The paper sets out to compare two dominant paradigms in the methodology of natural‑science research: phenomenological models, which are rooted in positivist and empiricist traditions, and ontological (or realist) models, which aim to capture the underlying structure of the material world. Phenomenological models translate observed data and precise measurements into mathematical relationships or statistical estimators. Their strength lies in reproducibility, ease of calibration, and immediate applicability to engineering, chemistry, medicine, and other fields where interpolation between known data points is required. The author points out, however, that this data‑driven approach is fundamentally limited when extrapolation beyond the measured domain is needed. Because phenomenological models do not embed physical constraints or causal mechanisms, they can produce unreliable predictions in regimes where no prior data exist.

Ontological models, by contrast, start from assumed fundamental entities—mass, charge, fields, wavefunctions, spacetime geometry—and derive equations that describe how these entities interact. Classical mechanics, electromagnetism, quantum mechanics, and general relativity are classic examples. While such models must still be tested against experiment, their basic premises are intended to reflect the real structure of nature. Consequently, they provide a conceptual scaffold that enables scientists to venture into uncharted territories, such as extreme temperatures, pressures, or scales, and to design experiments with a clear expectation of underlying behavior. The paper argues that for any scientific endeavor requiring extrapolation—climate forecasting, drug discovery, space mission planning—ontological reasoning is indispensable.

A further theme is the role of human senses and intuition. The author notes that the early modern rejection of “subjective” perception in favor of pure measurement created a false dichotomy: that only objective data matter. In practice, scientists constantly rely on sensory experience, pattern recognition, and intuitive judgment to formulate hypotheses, spot anomalies, and decide which models to trust. The resurgence of data‑intensive methods (big data, machine learning) does not eliminate the need for ontological insight; rather, it heightens the risk of over‑fitting phenomenological patterns without understanding their causal basis.

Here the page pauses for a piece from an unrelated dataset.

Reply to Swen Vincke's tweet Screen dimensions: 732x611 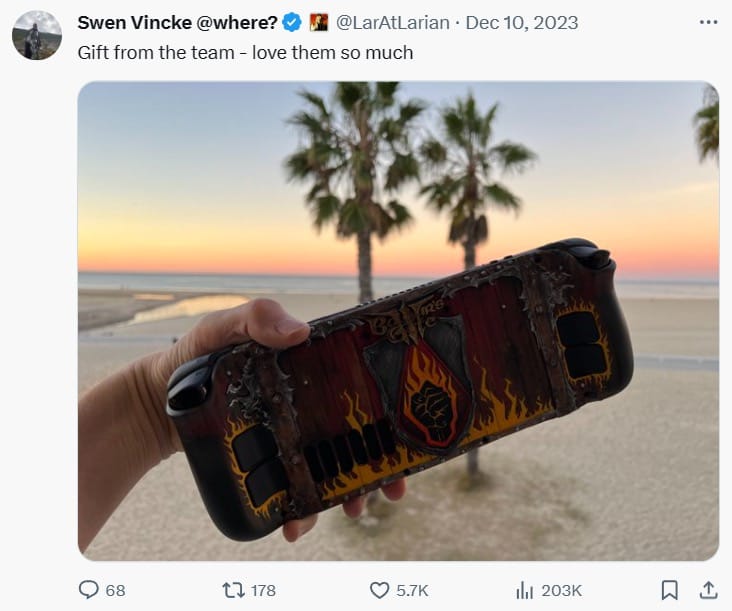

Through a series of case studies—climate models, pharmaceutical design, and astrophysical simulations—the paper demonstrates that phenomenological models excel at short‑term, data‑rich predictions, while ontological models are essential for long‑term, data‑sparse, or fundamentally novel problems. The author concludes that the two approaches should not be seen as mutually exclusive but as complementary tools. Effective scientific progress requires a balanced integration: use phenomenological models for rapid, accurate interpolation where data are abundant, and employ ontological models to guide extrapolation, generate new hypotheses, and maintain a coherent picture of reality. Maintaining this synergy, together with the human capacity for intuition, is presented as the optimal path forward for natural‑science research.